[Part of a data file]
══════

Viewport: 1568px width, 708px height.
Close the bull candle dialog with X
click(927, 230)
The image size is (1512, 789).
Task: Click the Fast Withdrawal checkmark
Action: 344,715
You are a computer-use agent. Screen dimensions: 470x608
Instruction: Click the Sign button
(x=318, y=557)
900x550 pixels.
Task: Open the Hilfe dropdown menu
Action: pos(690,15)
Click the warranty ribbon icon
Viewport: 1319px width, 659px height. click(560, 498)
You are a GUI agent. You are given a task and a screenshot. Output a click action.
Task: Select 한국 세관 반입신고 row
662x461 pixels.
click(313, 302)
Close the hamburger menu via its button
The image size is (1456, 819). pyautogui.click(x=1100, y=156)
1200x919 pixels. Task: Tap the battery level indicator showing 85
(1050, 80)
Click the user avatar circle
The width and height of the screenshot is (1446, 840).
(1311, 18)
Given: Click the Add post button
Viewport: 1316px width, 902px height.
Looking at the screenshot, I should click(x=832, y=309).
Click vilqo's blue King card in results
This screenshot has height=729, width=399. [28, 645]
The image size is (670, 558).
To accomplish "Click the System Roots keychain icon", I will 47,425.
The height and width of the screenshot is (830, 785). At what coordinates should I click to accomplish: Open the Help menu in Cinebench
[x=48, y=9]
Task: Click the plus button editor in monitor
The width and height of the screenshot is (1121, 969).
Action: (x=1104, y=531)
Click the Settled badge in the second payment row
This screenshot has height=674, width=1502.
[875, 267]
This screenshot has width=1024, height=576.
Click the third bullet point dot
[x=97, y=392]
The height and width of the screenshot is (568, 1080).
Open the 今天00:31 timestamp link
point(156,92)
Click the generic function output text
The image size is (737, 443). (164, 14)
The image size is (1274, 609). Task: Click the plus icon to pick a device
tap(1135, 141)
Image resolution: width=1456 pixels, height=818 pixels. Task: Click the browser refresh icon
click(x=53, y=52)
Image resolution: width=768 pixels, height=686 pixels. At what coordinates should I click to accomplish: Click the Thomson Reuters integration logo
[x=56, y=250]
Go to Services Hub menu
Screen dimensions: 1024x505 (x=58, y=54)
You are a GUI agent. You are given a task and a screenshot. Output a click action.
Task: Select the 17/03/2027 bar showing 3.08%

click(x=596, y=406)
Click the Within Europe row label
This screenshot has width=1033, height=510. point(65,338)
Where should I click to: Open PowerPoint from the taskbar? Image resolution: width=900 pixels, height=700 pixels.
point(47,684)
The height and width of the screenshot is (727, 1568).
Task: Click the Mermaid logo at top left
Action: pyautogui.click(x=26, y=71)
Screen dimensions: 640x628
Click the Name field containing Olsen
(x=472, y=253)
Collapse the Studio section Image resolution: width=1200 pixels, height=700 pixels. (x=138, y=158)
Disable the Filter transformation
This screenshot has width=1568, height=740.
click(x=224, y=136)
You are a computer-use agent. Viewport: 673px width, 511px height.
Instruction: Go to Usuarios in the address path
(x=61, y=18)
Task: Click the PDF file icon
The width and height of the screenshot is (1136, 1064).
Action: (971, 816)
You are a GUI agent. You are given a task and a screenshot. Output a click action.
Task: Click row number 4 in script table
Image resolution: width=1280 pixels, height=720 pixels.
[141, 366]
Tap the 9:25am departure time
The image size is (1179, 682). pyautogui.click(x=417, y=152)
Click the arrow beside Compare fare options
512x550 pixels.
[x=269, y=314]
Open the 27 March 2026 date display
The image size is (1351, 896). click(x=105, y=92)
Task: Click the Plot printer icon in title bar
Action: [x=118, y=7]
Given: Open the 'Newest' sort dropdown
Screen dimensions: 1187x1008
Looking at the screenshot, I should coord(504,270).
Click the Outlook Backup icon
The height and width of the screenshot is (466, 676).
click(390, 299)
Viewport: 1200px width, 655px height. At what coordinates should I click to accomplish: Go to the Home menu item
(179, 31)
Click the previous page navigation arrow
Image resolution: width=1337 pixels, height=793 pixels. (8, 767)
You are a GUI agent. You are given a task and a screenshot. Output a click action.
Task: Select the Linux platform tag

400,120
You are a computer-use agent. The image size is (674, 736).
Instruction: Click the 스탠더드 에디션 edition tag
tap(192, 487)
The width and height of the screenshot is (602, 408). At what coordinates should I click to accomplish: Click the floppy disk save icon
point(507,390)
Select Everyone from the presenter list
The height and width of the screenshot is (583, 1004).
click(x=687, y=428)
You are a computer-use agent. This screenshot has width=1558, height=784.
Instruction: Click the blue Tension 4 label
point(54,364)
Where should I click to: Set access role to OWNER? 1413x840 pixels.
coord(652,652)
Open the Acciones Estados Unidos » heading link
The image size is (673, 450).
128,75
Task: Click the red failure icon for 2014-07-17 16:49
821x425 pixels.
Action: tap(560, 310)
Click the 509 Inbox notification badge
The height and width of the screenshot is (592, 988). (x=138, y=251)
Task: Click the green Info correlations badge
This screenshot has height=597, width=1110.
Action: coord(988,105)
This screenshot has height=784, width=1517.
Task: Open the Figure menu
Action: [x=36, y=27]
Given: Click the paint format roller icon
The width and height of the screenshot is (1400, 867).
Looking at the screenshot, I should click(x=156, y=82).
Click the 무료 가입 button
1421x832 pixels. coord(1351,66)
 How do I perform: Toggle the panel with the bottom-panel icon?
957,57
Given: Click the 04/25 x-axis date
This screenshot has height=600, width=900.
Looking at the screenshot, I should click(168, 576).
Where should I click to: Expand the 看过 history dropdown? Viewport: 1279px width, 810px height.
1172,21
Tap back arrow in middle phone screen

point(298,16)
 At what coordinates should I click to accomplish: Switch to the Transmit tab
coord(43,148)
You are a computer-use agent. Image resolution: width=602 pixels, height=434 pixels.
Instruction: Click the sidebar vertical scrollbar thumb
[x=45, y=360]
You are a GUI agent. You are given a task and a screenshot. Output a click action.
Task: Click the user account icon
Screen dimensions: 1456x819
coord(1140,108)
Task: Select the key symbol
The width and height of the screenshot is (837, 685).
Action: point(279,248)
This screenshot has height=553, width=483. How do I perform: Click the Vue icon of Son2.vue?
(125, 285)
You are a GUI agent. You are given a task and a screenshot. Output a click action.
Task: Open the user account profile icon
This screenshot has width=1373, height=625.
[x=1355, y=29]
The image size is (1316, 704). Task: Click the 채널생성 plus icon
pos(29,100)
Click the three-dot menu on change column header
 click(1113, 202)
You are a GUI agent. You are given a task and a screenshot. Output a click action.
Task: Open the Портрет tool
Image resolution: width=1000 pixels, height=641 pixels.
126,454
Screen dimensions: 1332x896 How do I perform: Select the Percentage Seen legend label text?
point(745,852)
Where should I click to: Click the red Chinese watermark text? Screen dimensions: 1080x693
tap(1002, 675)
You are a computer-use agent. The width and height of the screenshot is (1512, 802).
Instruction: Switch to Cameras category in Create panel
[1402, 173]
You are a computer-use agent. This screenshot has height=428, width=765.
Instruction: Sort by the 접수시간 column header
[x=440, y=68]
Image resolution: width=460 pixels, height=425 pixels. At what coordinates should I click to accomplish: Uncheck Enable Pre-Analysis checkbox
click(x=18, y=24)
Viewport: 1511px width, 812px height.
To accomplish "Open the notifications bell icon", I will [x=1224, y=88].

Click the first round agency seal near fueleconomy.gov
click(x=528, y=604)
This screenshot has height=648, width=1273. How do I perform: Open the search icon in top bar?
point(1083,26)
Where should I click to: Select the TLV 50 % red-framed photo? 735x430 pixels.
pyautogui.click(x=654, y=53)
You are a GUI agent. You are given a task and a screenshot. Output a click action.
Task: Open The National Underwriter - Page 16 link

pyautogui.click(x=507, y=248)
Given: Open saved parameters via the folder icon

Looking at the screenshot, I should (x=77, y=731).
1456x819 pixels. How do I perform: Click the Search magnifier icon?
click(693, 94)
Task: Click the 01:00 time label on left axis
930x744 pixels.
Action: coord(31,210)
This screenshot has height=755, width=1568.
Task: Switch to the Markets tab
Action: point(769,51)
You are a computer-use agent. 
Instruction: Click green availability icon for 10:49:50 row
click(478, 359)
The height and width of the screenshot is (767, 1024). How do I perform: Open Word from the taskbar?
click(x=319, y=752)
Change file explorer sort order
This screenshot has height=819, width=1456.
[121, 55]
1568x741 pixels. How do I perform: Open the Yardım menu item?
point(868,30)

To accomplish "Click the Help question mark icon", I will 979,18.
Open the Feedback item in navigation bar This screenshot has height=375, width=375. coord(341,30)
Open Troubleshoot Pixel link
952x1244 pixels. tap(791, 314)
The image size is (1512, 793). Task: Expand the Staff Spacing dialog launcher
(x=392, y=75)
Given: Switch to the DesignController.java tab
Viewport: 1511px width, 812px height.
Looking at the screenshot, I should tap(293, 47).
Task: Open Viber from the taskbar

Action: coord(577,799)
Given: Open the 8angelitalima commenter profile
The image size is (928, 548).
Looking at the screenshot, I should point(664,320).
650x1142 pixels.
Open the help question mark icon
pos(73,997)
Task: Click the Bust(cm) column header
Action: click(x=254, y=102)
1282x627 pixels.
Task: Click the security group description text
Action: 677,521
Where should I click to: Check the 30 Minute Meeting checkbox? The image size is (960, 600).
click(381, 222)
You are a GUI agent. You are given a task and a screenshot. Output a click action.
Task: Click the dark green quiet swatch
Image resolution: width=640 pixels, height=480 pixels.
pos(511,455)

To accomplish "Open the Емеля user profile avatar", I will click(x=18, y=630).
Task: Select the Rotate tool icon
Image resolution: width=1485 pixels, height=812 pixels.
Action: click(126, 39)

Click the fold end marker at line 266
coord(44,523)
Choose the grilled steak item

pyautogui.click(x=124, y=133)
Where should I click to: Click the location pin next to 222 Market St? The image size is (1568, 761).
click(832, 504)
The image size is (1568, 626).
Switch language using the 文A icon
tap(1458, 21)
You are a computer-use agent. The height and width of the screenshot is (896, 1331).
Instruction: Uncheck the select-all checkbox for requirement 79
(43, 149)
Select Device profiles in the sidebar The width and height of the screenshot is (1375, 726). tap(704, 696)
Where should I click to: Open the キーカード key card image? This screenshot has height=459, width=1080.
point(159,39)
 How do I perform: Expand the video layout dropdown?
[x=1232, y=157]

══════

Required work → Reproduce every line of the entries above, from the first one down to the line containing "click(313, 302)", without changing anything.

Answer for the task →
Viewport: 1568px width, 708px height.
Close the bull candle dialog with X
click(927, 230)
The image size is (1512, 789).
Task: Click the Fast Withdrawal checkmark
Action: 344,715
You are a computer-use agent. Screen dimensions: 470x608
Instruction: Click the Sign button
(x=318, y=557)
900x550 pixels.
Task: Open the Hilfe dropdown menu
Action: pos(690,15)
Click the warranty ribbon icon
Viewport: 1319px width, 659px height. click(560, 498)
You are a GUI agent. You are given a task and a screenshot. Output a click action.
Task: Select 한국 세관 반입신고 row
662x461 pixels.
click(313, 302)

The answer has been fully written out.